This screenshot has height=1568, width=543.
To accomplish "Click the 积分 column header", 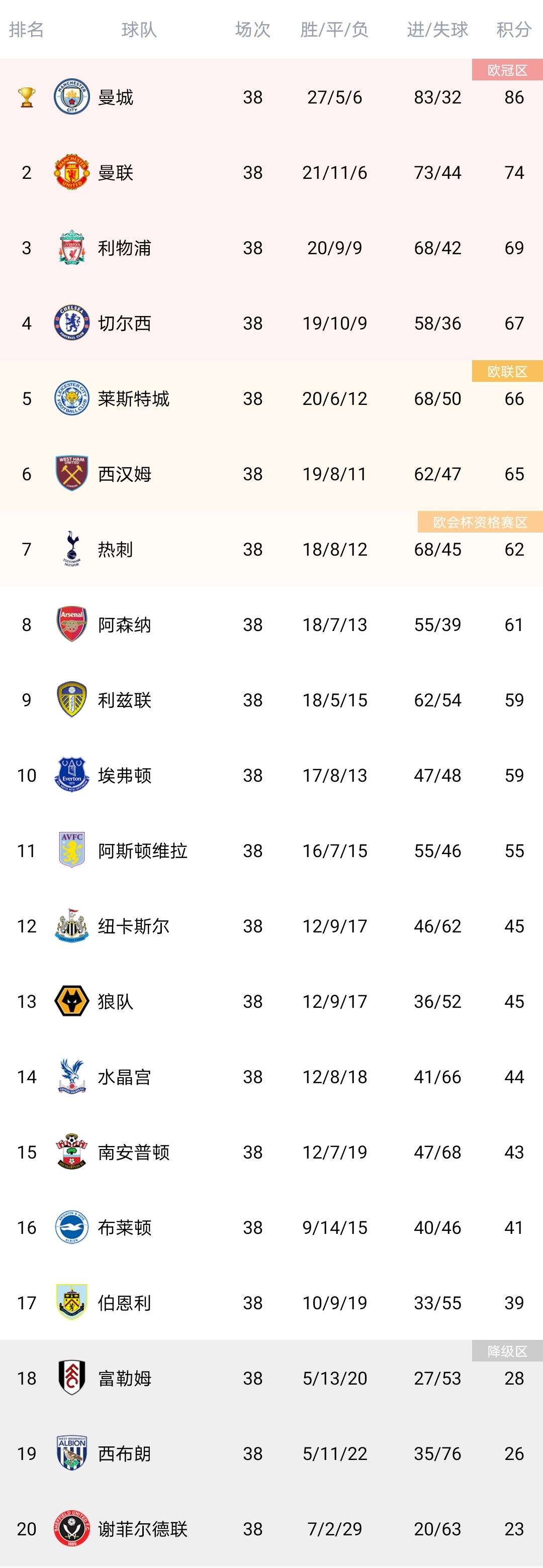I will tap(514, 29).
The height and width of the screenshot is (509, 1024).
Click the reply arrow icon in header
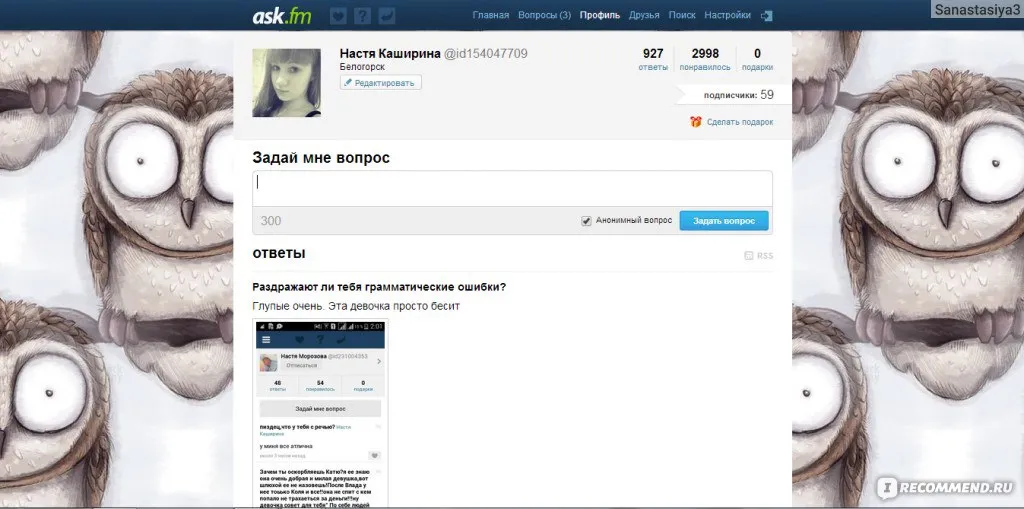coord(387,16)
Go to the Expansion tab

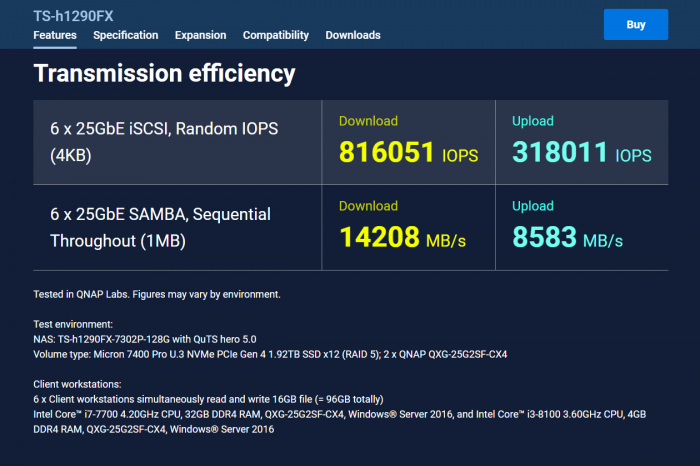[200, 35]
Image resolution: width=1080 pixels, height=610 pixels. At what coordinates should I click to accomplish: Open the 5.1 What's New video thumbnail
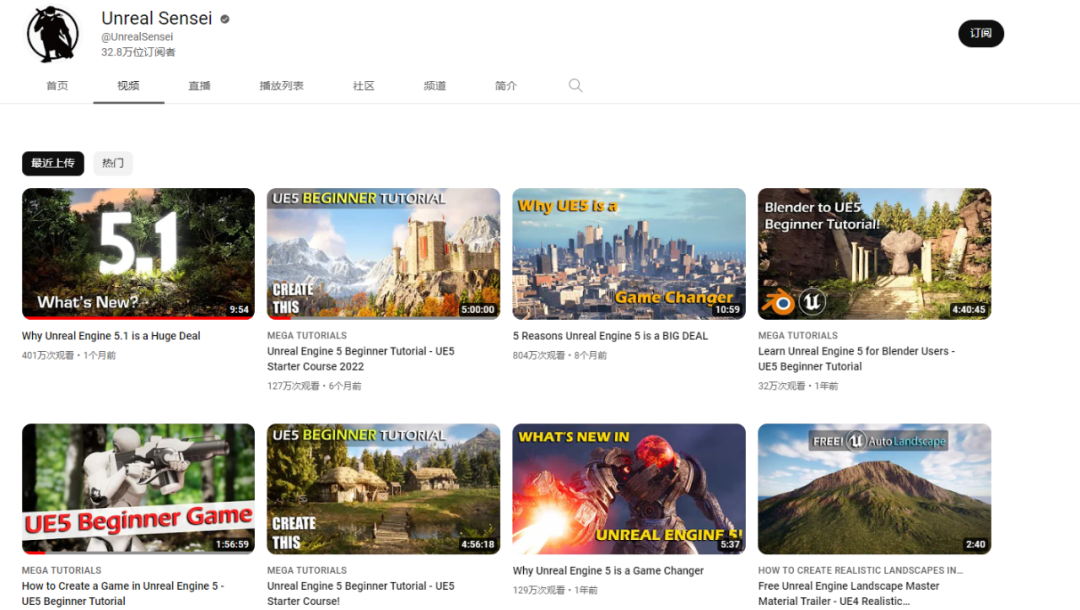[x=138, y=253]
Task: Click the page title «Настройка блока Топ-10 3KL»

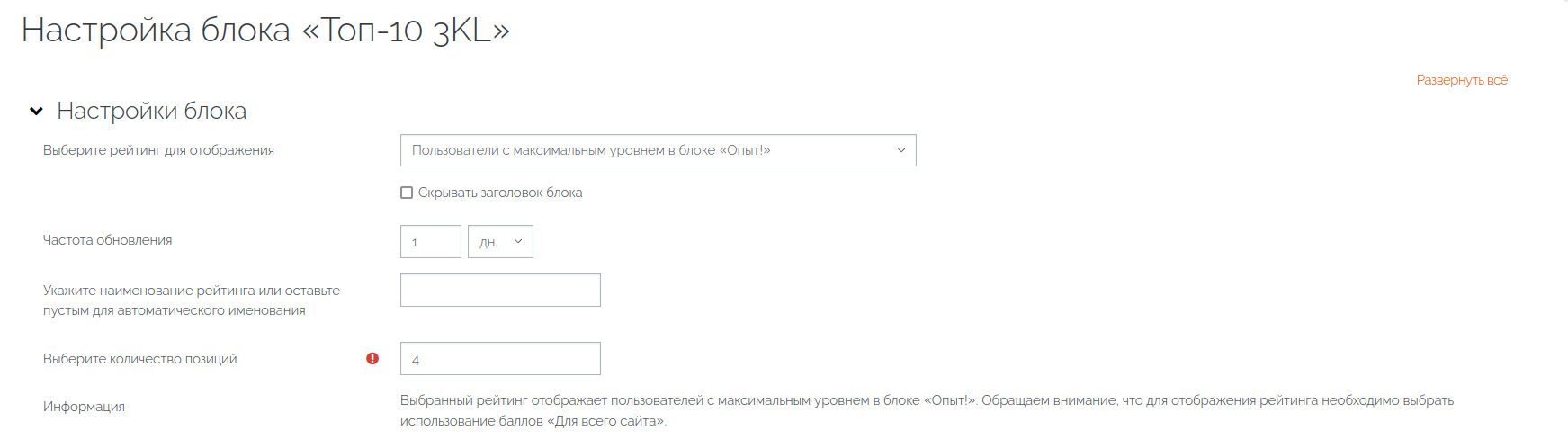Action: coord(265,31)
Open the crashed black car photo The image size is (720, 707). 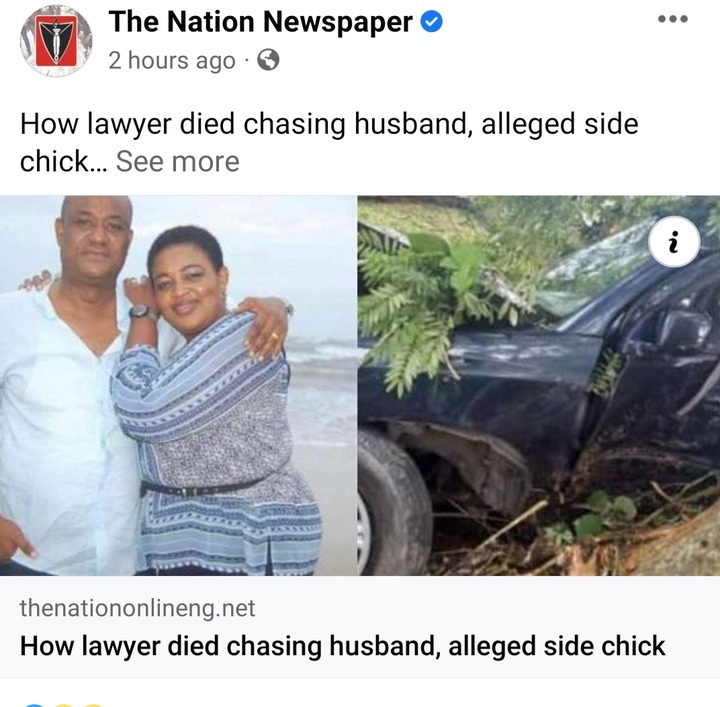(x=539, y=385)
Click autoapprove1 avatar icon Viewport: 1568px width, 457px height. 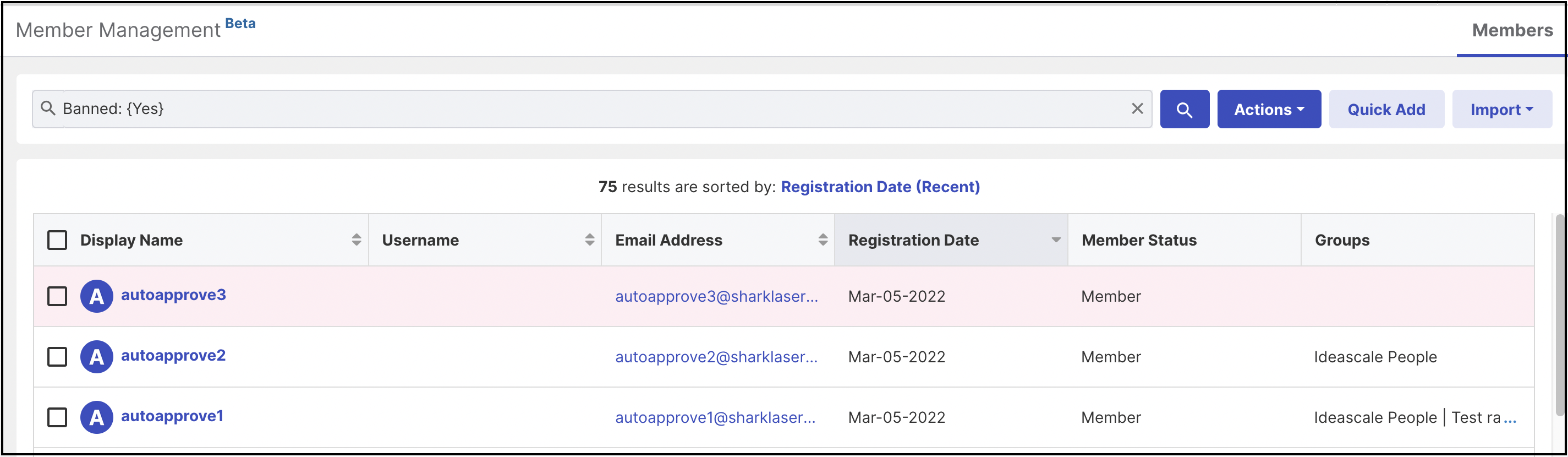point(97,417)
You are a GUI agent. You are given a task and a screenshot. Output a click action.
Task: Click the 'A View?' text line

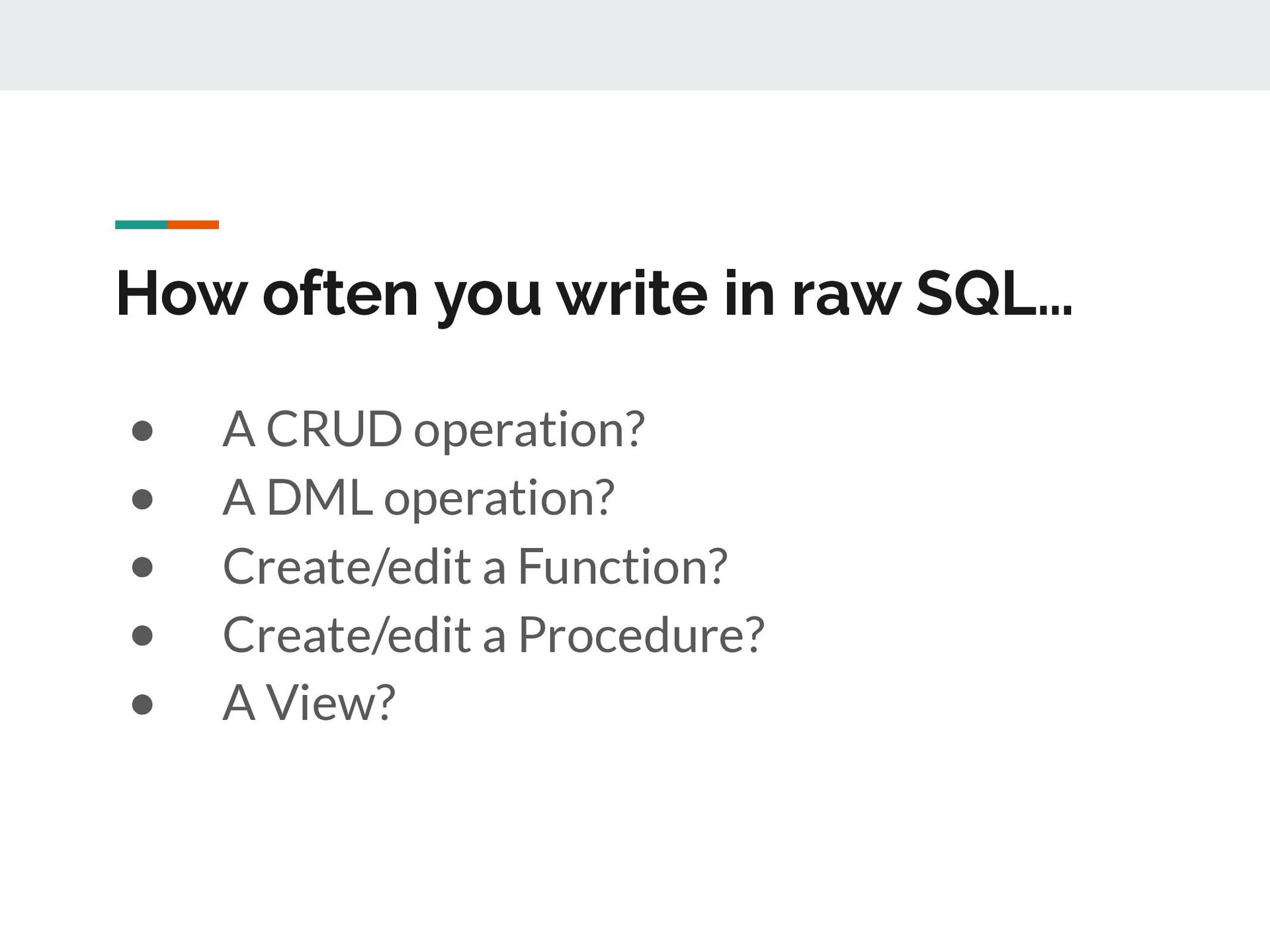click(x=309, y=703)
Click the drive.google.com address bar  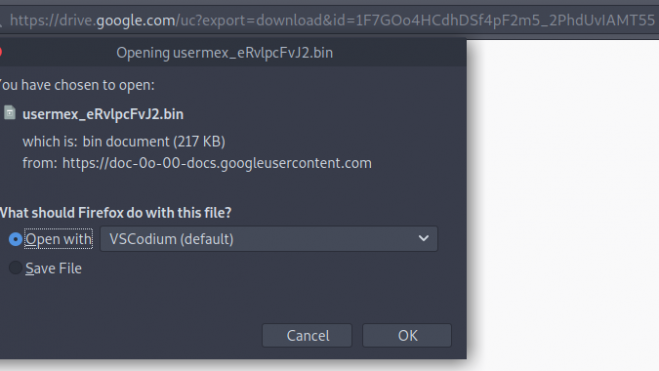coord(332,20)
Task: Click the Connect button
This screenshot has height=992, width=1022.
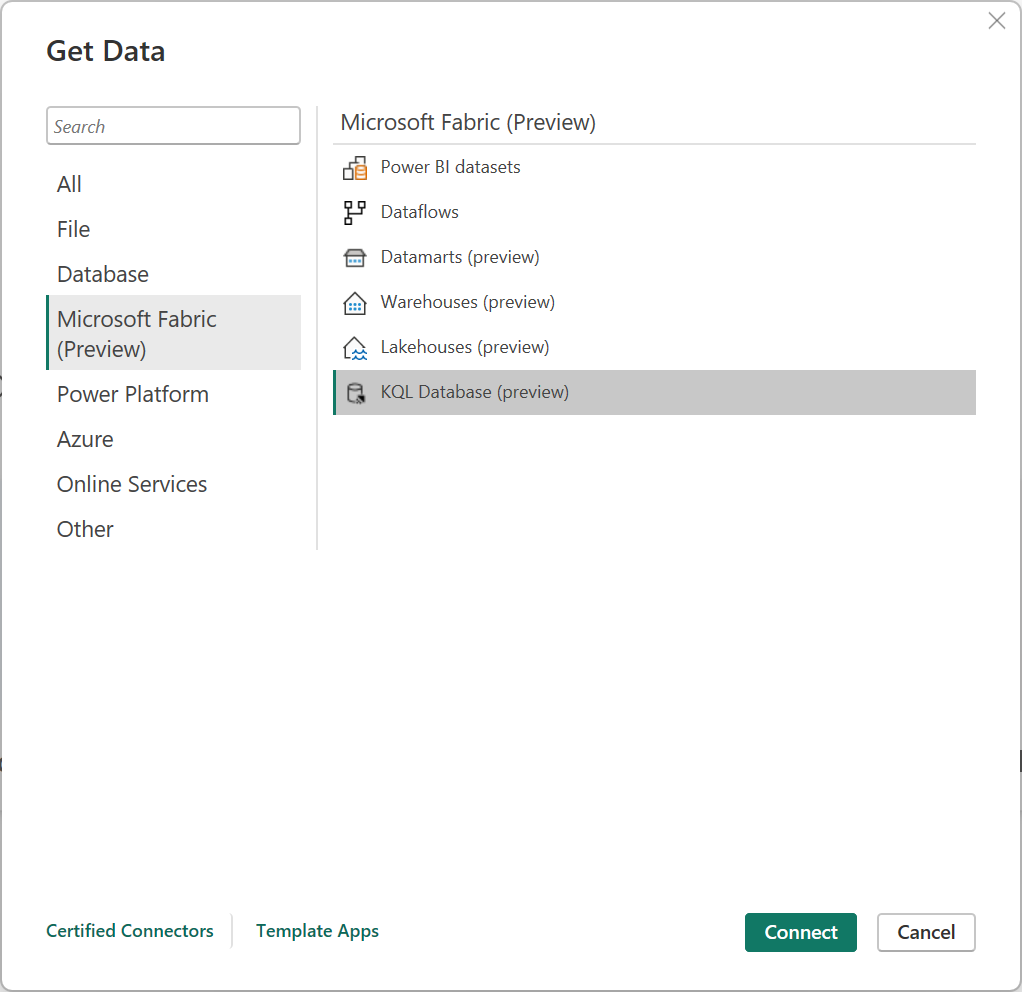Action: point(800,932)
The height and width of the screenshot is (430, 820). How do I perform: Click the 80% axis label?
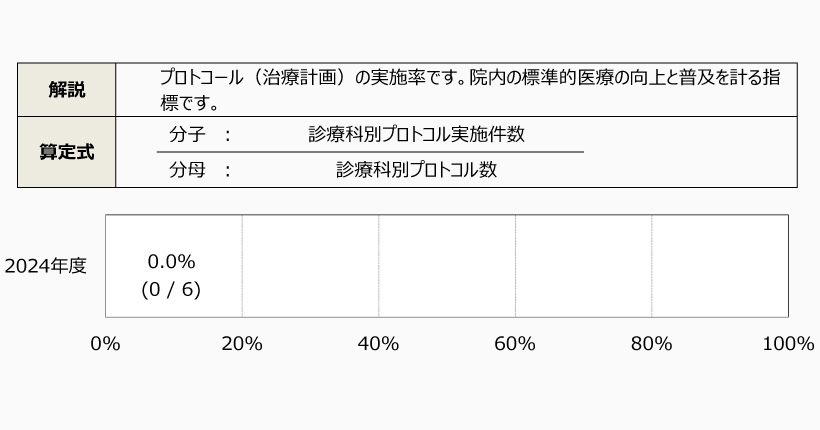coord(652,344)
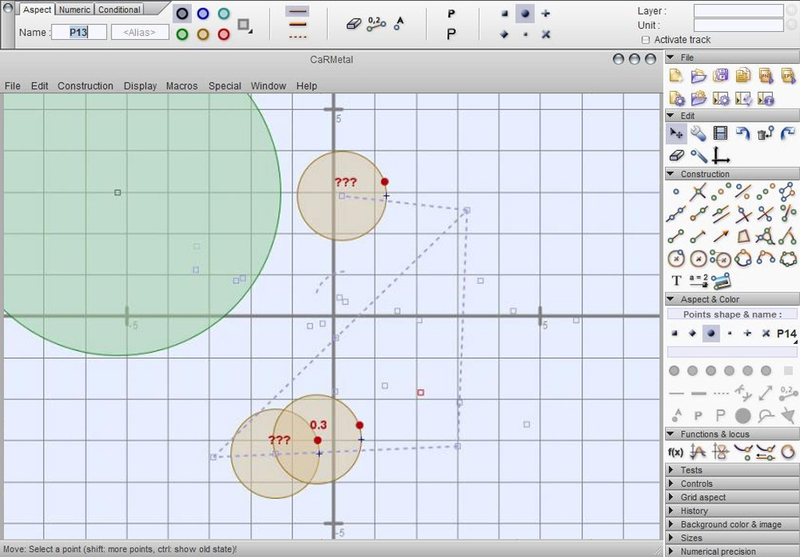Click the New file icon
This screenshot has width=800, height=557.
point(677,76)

#####

Work instruction: Reproduce, exactly and with no pictures, the lines from the line containing "This screenshot has height=992, width=1022." through the closing line of the data above, keeping both ends.

Your response:
This screenshot has height=992, width=1022.
Action: point(800,932)
The height and width of the screenshot is (430, 820). How do I perform: Click the 80% axis label?
coord(652,344)
Click the New file icon
This screenshot has width=800, height=557.
point(677,76)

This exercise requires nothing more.